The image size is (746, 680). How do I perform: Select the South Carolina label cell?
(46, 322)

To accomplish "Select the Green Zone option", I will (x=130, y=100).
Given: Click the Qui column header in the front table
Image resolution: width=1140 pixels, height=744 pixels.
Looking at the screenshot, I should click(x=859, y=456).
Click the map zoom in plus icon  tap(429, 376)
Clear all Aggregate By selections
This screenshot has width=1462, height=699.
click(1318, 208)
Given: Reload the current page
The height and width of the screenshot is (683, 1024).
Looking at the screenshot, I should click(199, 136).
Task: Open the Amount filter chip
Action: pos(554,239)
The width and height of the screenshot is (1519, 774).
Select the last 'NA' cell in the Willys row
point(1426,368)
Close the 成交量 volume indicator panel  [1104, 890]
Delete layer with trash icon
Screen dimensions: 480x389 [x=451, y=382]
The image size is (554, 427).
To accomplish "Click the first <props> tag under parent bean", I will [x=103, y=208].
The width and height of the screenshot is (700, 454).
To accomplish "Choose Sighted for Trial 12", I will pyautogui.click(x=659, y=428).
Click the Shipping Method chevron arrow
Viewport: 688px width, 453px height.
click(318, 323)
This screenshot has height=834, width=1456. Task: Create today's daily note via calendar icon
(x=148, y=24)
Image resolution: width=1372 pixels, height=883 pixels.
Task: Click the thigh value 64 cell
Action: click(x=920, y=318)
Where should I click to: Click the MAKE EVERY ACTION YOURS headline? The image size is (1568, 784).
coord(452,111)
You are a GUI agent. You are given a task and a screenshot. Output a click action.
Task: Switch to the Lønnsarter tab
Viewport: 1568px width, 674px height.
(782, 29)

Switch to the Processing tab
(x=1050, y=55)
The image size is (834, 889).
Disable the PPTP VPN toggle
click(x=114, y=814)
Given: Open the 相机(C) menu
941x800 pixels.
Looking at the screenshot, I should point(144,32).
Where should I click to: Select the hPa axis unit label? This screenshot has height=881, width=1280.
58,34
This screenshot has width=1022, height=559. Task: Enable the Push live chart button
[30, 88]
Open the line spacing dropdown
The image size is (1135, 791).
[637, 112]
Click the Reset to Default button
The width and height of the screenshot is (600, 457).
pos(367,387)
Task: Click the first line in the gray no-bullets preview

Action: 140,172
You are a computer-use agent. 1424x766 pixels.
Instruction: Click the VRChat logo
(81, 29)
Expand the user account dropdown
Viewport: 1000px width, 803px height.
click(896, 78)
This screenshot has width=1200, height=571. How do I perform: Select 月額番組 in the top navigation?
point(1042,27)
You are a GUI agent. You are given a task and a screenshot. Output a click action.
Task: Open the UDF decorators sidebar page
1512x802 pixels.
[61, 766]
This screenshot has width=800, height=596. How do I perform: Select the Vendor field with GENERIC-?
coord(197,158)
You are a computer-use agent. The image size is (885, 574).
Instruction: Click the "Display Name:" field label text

## [Problem to work on]
For every line of the material above that contains the word "dropdown", show the line.

## [Task output]
Open the line spacing dropdown
Expand the user account dropdown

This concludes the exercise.